掲載文:
┌──

しかし「16号線」は古墳時代から歴史の表舞台から姿を消す。
弥生時代を経て、朝鮮半島からの渡来文化の隆盛と共に、日本の文明の中心は畿内から九州にかけての西日本に移るからである。
 16号線が再び歴史の表舞台に立つのは12世紀。16号線の地形を見事に発見し、関東こそ巨大文明を創るのにふさわしいと看破した源頼朝がいたからだ。
 続いて、現在の皇居のある地に江戸城をつくり16号線沿いに次々と築城した太田道灌が、おそらくは16号線の潜在能力を正確に見抜いた人である。
 さらにいえば、そのあとをついだのが徳川家康。道灌の建てた江戸城を拠点に、関東の治水事業を行い、暴れ川であった利根川を御し、巨大稲作地帯をつくり、東京湾をぐるりと巡る円環構造に三角形の扇状地をつなげることで、世界でも類をみない巨大都市構造を完成し、文明の軸を関西から関東に移した。
 江戸時代、横浜から、町田、八王子、福生、入間にかけての16号線沿線、さらにその延長線上の高崎から信州にかけては、養蚕が盛んになり、この地域でつくられた絹は、明治維新の前後、横浜港に運ばれて、日本最大の輸出産業になった。さらにご存知の通り、高崎には富岡製糸場がつくられ、明治時代はまさに16号線の延長線上で、日本の外貨獲得策の多くが担われるようになった。おカイコ、さまさまである。
 空へ、海へ、世界へとアクセスが容易な16号線は、軍の拠点となる。そもそも、古代より16号線は軍事道路としてきわめて重要であった。理由は明確、尾根と谷戸と川と海とがつらなる16号線の丘陵地隊は、軍事拠点としての必要条件をすべて満たしていたからだ。

└──

提供情報:
┌──

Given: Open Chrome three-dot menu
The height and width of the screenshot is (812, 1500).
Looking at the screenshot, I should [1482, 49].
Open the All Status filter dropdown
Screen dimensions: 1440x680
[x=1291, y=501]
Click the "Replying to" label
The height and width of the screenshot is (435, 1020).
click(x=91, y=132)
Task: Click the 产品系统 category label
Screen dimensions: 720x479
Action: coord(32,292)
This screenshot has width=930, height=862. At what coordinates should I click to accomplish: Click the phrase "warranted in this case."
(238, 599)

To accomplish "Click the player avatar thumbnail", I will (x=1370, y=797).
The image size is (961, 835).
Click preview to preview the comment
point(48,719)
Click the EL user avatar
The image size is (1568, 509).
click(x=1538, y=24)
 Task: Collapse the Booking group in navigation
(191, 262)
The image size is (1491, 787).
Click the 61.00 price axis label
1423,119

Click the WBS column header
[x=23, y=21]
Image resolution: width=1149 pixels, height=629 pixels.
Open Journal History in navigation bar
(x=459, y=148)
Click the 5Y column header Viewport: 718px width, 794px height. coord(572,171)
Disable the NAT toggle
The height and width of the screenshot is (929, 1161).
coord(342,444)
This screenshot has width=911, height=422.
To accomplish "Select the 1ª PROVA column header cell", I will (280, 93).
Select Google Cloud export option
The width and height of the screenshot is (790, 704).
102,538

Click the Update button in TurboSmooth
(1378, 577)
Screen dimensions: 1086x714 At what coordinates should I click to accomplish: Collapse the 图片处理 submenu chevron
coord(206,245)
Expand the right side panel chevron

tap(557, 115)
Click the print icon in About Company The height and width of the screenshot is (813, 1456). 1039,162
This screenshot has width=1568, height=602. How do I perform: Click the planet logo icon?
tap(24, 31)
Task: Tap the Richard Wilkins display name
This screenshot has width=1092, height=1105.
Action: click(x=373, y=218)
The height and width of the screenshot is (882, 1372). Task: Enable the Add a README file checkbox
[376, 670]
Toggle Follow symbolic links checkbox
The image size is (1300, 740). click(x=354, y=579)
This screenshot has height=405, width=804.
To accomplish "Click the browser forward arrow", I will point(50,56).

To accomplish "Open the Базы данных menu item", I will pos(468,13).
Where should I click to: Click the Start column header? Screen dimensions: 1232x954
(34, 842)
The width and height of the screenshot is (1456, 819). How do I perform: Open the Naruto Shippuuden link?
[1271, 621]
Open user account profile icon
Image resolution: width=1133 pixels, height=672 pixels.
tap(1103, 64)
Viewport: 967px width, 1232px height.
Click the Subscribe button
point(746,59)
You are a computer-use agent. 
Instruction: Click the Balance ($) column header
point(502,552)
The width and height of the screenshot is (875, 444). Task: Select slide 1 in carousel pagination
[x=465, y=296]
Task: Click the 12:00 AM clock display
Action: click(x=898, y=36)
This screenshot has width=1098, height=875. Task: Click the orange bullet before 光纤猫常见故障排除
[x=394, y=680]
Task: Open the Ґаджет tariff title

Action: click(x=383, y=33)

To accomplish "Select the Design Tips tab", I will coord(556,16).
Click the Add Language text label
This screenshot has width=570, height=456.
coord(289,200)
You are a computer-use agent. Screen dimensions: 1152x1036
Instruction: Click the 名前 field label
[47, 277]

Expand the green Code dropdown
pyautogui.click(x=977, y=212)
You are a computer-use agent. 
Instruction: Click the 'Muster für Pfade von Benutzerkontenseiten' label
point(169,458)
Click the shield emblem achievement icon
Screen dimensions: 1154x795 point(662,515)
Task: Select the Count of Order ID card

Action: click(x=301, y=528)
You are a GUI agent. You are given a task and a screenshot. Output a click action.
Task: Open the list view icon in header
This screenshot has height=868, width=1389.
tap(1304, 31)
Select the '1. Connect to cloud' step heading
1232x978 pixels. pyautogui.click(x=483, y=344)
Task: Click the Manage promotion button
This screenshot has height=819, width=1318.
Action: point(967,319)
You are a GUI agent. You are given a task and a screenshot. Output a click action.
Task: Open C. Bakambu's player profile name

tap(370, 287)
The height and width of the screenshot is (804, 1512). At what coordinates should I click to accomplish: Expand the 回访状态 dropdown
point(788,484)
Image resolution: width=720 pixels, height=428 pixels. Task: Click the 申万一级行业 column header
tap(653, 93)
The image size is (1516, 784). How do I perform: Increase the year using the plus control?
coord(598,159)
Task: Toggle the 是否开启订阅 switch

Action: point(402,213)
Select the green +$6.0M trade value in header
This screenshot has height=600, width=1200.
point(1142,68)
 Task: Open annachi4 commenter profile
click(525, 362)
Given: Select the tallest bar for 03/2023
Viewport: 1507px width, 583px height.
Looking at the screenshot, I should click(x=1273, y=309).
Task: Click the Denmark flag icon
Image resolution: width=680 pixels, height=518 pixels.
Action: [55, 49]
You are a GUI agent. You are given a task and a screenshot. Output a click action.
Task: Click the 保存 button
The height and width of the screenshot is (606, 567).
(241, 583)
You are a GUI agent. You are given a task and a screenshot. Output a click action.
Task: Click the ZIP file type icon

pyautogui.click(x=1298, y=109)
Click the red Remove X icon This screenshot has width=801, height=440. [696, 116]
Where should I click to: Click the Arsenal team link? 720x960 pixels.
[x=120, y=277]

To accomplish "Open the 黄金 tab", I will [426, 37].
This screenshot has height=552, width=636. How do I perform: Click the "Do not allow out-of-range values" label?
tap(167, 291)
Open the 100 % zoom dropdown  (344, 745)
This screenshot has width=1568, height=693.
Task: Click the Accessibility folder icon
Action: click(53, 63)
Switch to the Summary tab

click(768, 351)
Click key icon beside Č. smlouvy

└──

課題一覧:
• 1. 次の(a)〜(c)は掲載文の内容と合っているか。それぞれ「はい」か「いいえ」で答え、判断の決め手となる掲載文の語句を引用してください。(a) 太田道灌は、現在の皇居のある地に江戸城をつくった。(b) 徳川家康は、利根川を治めることができなかった。(c) 富岡製糸場は横浜につくられた。
• 2. 掲載文の「江戸時代、横浜から」で始まる段落を、主な事実を残して箇条書きに書き直してください。

正解:
• 1.
(a) はい。「現在の皇居のある地に江戸城をつくり」
(b) いいえ。「暴れ川であった利根川を御し」
(c) いいえ。「高崎には富岡製糸場がつくられ」

• 2.
- 江戸時代、横浜から町田、八王子、福生、入間にかけての16号線沿線と、その延長線上の高崎から信州にかけての地域で、養蚕が盛んになった。
- この地域の絹は、明治維新の前後に横浜港へ運ばれ、日本最大の輸出産業になった。
- 高崎には富岡製糸場がつくられた。
- 明治時代には、16号線の延長線上で日本の外貨獲得策の多くが担われた。